Meskipun WMO tidak secara langsung menyatakan rekor tersebut, mereka akan menunggu hingga tersedia semua data yang telah selesai dikumpulkan pada bulan Agustus. Namun, analisis yang dirilis oleh Universitas Leipzig, Jerman, pada hari Kamis menemukan bahwa bulan Juli 2023 akan mencatatkan rekor sebagai bulan terpanas.
Suhu rata-rata global bulan ini diproyeksikan setidaknya 0,2 derajat celcius lebih hangat dari Juli 2019, yang sebelumnya terpanas dalam catatan pengamatan 174 tahun, menurut data Uni Eropa.
Juli 2023 diperkirakan sekitar 1,5 derajat Celcius di atas rata-rata pra-industri. WMO telah mengkonfirmasi bahwa tiga minggu pertama bulan Juli telah menjadi rekor terpanas.
Mengomentari pola tersebut, Michael Mann, seorang ilmuwan iklim di University of Pennsylvania, mengatakan sudah jelas pada pertengahan Juli bahwa itu akan menjadi rekor bulan yang hangat, dan memberikan "indikator planet yang akan terus menghangat sebanyak mungkin selama kita membakar bahan bakar fosil."
Biasanya, suhu rata-rata global untuk bulan Juli adalah sekitar 16 derajat celcius, termasuk musim dingin di Belahan Bumi Selatan. Tapi Juli ini telah melonjak menjadi sekitar 17 derajat celcius.
Suhu yang terik telah mempengaruhi sebagian besar planet ini. Sementara udara di malam hari biasanya lebih sejuk di padang pasir, wilayah Death Valley di negara bagian California AS justru mengalami malam terpanas yang pernah tercatat secara global bulan ini.
Kebakaran hutan di Kanada terjadi dengan kecepatan yang belum pernah terjadi sebelumnya. Sementara itu, Prancis, Spanyol, Jerman, dan Polandia mengalami gelombang panas besar, dengan suhu merangkak naik hingga mencapai pertengahan 40-an derajat Celsius di Pulau Sisilia, Italia, di mana sebagian wilayahnya terbakar.

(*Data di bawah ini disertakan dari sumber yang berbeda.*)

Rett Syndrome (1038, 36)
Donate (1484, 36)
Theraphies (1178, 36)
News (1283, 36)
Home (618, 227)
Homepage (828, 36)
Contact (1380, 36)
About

Gelombang panas laut telah terjadi di sepanjang garis pantai dari Florida hingga Australia, meningkatkan kekhawatiran tentang kematian terumbu karang.
Bahkan salah satu tempat terdingin di Bumi - Antartika – juga merasakan suhu panas. Es laut saat ini mencapai rekor terendah pada musim dingin di Belahan Bumi Selatan - saat es di mana seharusnya mencapai tingkat maksimumnya.
Sementara itu, rekor curah hujan dan banjir melanda Korea Selatan, Jepang, India, dan Pakistan.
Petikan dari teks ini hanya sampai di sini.